Per Silvia, specializzanda in psicoterapia, la parola DANZA racchiude perfettamente la sua esperienza a Villa Ratti, che racconta così:

Riassumerei la mia esperienza di tirocinio di specializzazione in Villa Ratti con la parola danza: un po’ perché ho appena riletto quella parte del manuale “Trattamento cognitivo-comportamentale del disturbo borderline” (Marsha M. Linehan, 2011) in cui si parla proprio di come la terapia dialettico-comportamentale sia come una danza in cui «Bisogna corrispondere al partner, stargli vicino e seguirne le movenze, cercare di spingerlo un po’ oltre il suo equilibrio, continuando però a tenerlo con una mano per fornirgli una guida stabile e permettergli di rilassarsi e farsi trasportare dalla musica».
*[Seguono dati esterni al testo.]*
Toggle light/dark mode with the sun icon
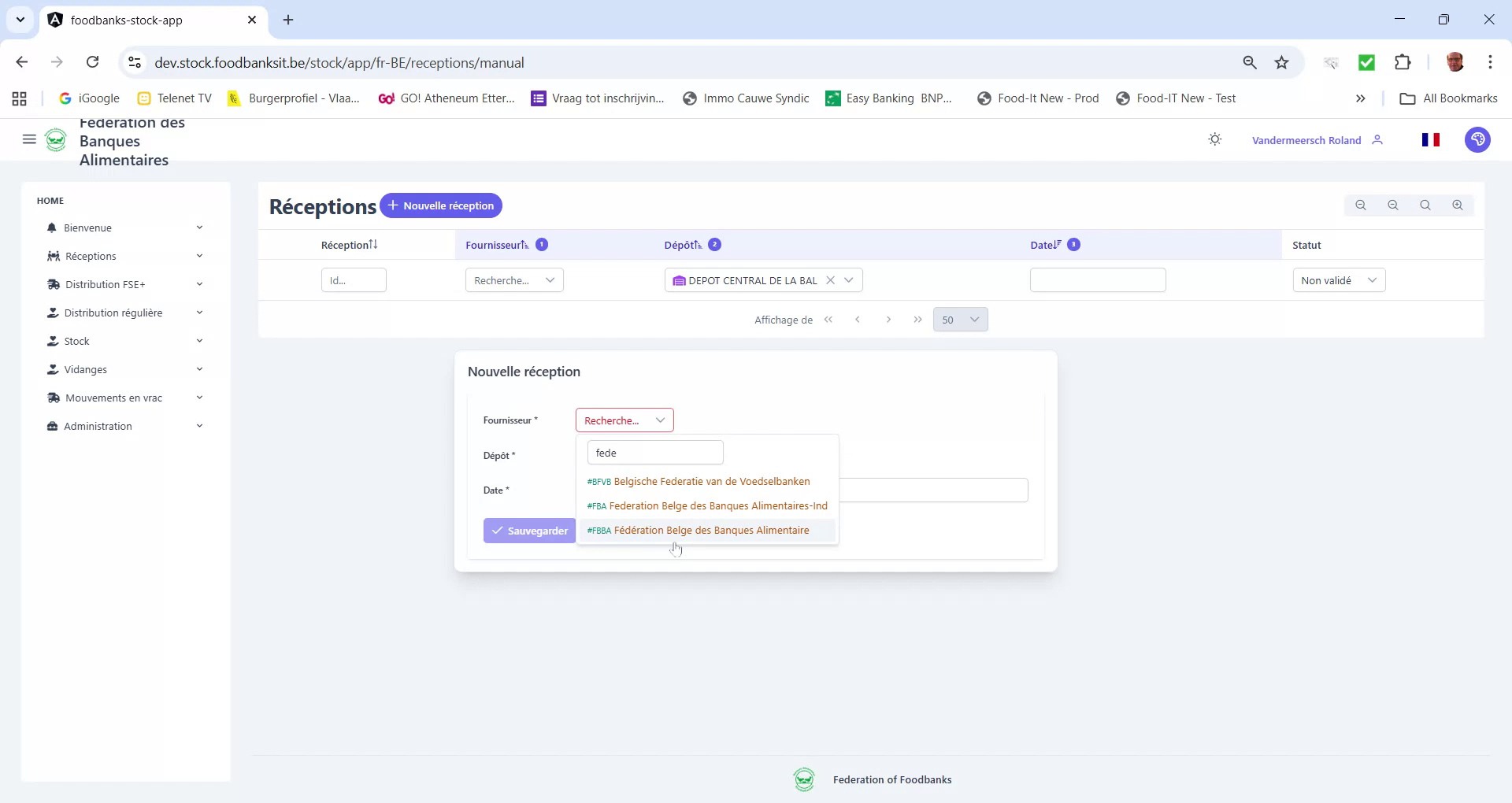The width and height of the screenshot is (1512, 803). click(x=1214, y=139)
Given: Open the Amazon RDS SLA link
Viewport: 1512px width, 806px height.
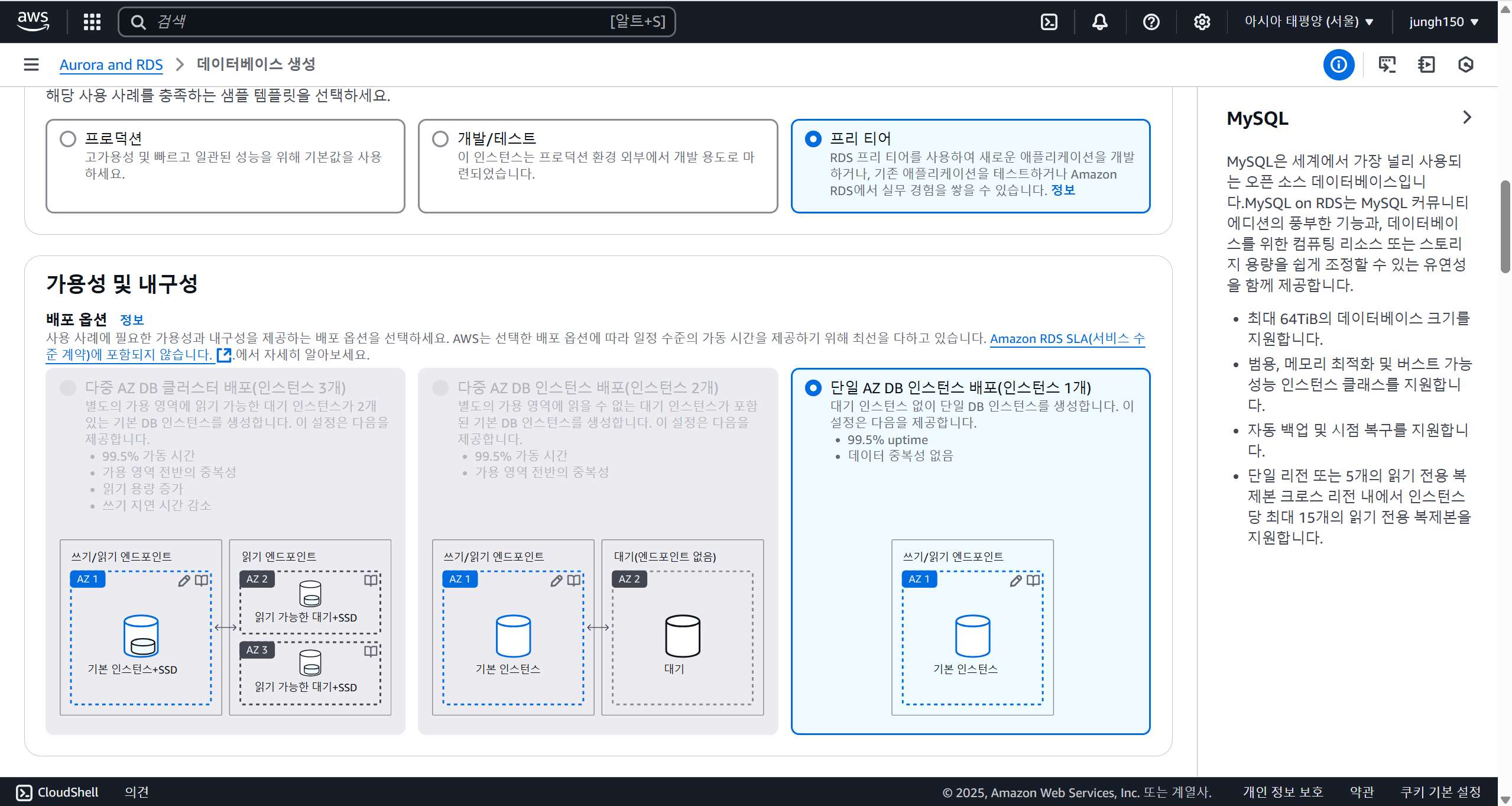Looking at the screenshot, I should tap(1067, 338).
Un po’ perché io, il Dottor Damiano l’ho visto davvero danzare in quello studio!
Una danza sulle note delle emozioni, delle parole e delle non parole che gli ospiti ci hanno regalato.
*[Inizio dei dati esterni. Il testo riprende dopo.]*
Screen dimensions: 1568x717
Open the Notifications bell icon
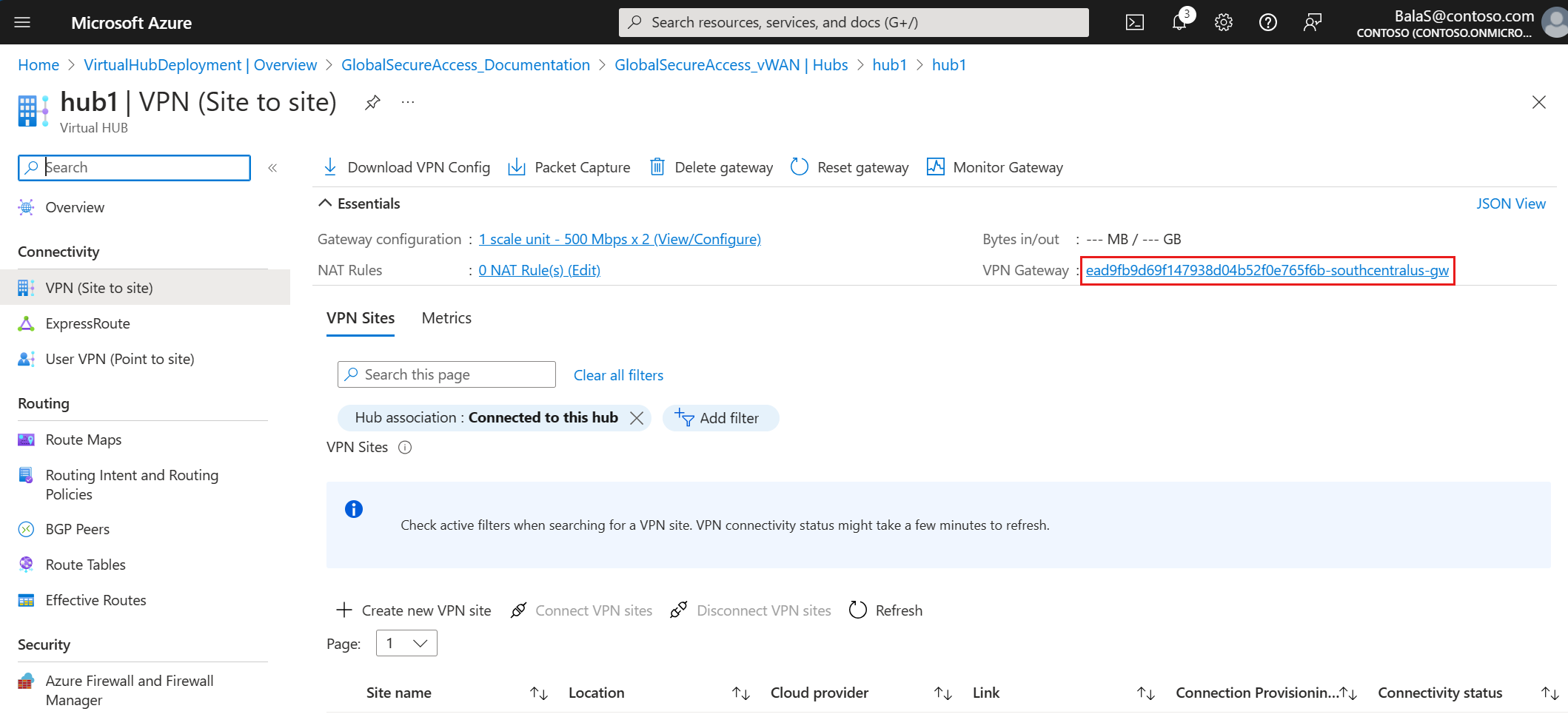pos(1179,21)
Sono stata fortunata ad essere accolta nel cuore del lavoro di terapia individuale, durante i lavori in corso, quando la fatica e la sofferenza erano tante e si affrontavano e quando non se ne aveva assolutamente voglia.

Per fortuna, la voglia di entrare in quello spazio denso non mi è mai mancata.
All’inizio uscivo dalla stanza con le mani sudate e la testa affaticata, per non aver fatto nulla poi se non osservare con attenzione…ma quella danza mi prendeva, era impossibile distrarsi un solo attimo.

Tra i tanti che ho in mente, ricordo in particolare un momento in cui abbiamo condiviso con un’ospite in difficoltà (e chi non lo è, dannate relazioni??) alcuni requisiti importanti da tenere a mente nella scelta di un partner, soprattutto per quelle donne che hanno la tendenza a cercare partner
svalutanti/maltrattanti.
L’elenco diceva:

  • che sia rispettoso (fisicamente e verbalmente);
  • che svolga attività lavorativa o di studio;
  • che sia attraente;
  • che sia divertente;
  • che ricambi
  • che non abbia dipendenze da sostanze o da gioco.

Io per prima non me li sono dimenticata e li custodisco con cura, perché il confine tra compiere scelte adattive e disadattive è labile per tutti… e allora non ci resta che aggrapparci all’abilità di “pensarci su”, a quella cosa chiamata metacognizione che, come una mongolfiera, può aiutarci a staccare i piedi dalla pesantezza della terra e a guardarla un po’ dall’alto.

Con il passare dei mesi ho imparato a muovere i primi passi, il mal di testa è gradualmente diminuito, ma le emozioni sono rimaste in prima linea: ben presenti a ricordarci che lavoriamo con quelle degli ospiti, ma anche con le nostre.